[Opening Excerpted passage section]

Modeling lung development and pulmonary diseases using human organoids

In the anterior foregut endoderm, Nkx2.1+ progenitor cells give rise to both thyroid follicular cells, which produce thyroid hormones, and lung/airway epithelial cells, including mucus-secreting, ciliated, basal, Clara, and alveolar cells (types 1 and 2). This developmental link explains the Brain-Lung-Thyroid syndrome, observed in patients with NKX2-1 mutations, which affects multiple organ systems.

Despite this known connection, the molecular networks governing the fate decisions of Nkx2.1+ progenitor cells—determining whether they develop into thyroid or lung epithelium—remain largely unexplored.

Our lab has developed a protocol to generate hormone-producing human thyroid organoids from hESCs in vitro. Interestingly, we found that introducing just a single hormone into the culture conditions completely suppresses thyroid differentiation, instead promoting the formation of lung organoids containing both airway and alveolar compartments.

Current Research Goals

Using advanced technologies such as scRNA-seq, ATAC-seq, and CRISPR gene editing, our research aims to:

1. Map the dynamic gene expression patterns underlying human thyroid and lung development in our organoid models.

2. Unravel the molecular networks controlling the lineage decisions of Nkx2.1+ progenitor cells toward thyroid or lung fates.

3. Identify pathways that expand lung progenitor cell populations, with the goal of enhancing lung regeneration and repair studies.

Modeling Human Lung Diseases

Beyond developmental biology, we are leveraging our highly differentiated lung organoids as a powerful tool to model human pulmonary diseases, including:

• Congenital lung disorders

• Idiopathic Pulmonary Fibrosis (IPF)

• Pollution-induced respiratory conditions

• Viral infections

By integrating organoid technology with functional genomics, our research aims to uncover fundamental mechanisms of lung and thyroid development, while also paving the way for innovative approaches to disease modeling and regenerative medicine.

[Closing Excerpted passage section]

## To do
1. In the lung organoid passage, copy the part starting at "Our lab has" and ending at "and repair studies.", but swap "suppresses" for "blocks".
2. Put this sentence from the lung organoid passage into Spanish: "Despite this known connection, the molecular networks governing the fate decisions of Nkx2.1+ progenitor cells—determining whether they develop into thyroid or lung epithelium—remain largely unexplored."

[Opening Extracted information section]

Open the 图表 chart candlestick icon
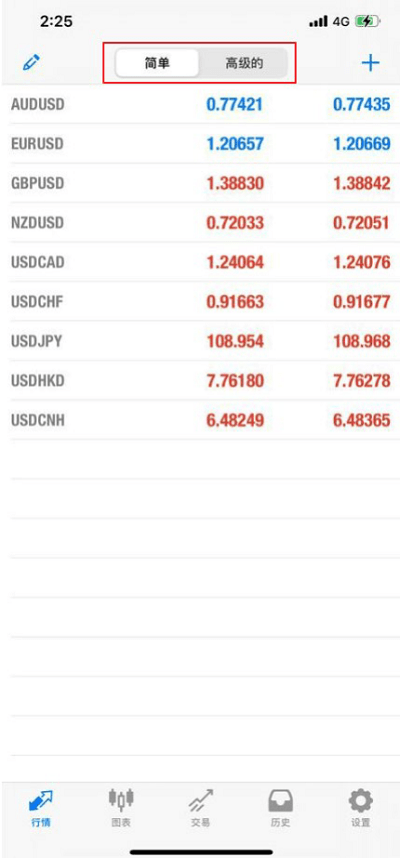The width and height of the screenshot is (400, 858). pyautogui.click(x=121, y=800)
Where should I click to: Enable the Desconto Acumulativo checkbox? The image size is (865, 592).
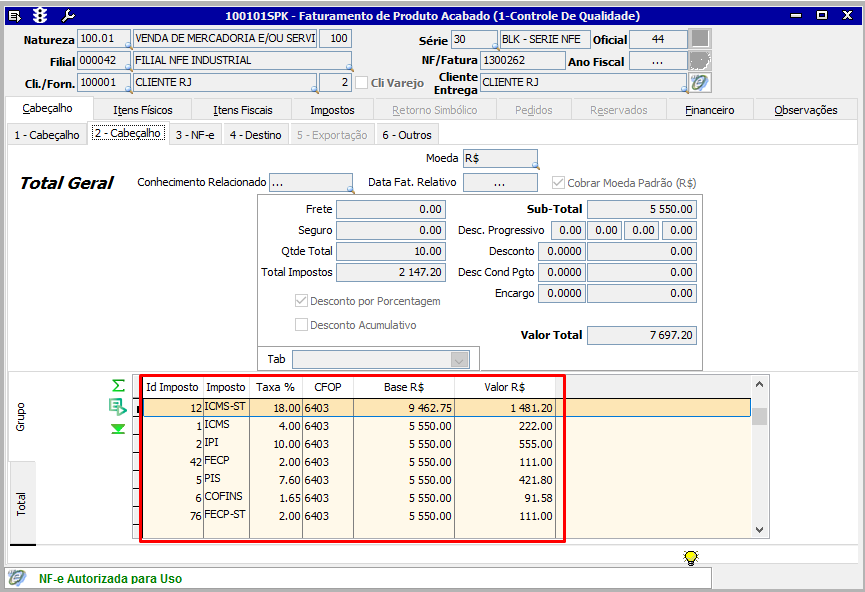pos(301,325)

[Closing Extracted information section]
[Opening Extracted information section]

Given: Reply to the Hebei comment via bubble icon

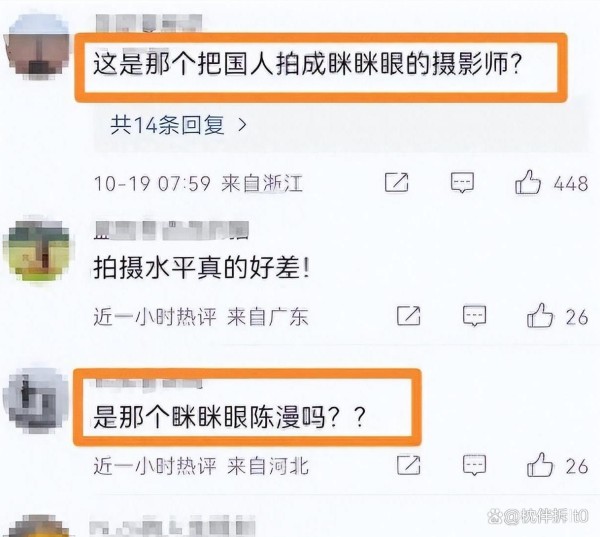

[Closing Extracted information section]
[Opening Extracted information section]

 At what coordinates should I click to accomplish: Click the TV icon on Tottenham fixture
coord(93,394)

[Closing Extracted information section]

## Responses for each task
1.
Our lab has developed a protocol to generate hormone-producing human thyroid organoids from hESCs in vitro. Interestingly, we found that introducing just a single hormone into the culture conditions completely blocks thyroid differentiation, instead promoting the formation of lung organoids containing both airway and alveolar compartments.

Current Research Goals

Using advanced technologies such as scRNA-seq, ATAC-seq, and CRISPR gene editing, our research aims to:

1. Map the dynamic gene expression patterns underlying human thyroid and lung development in our organoid models.

2. Unravel the molecular networks controlling the lineage decisions of Nkx2.1+ progenitor cells toward thyroid or lung fates.

3. Identify pathways that expand lung progenitor cell populations, with the goal of enhancing lung regeneration and repair studies.

2. A pesar de esta conexión conocida, las redes moleculares que rigen las decisiones de destino de las células progenitoras Nkx2.1+ (que determinan si se convierten en epitelio tiroideo o pulmonar) siguen en gran medida sin explorar.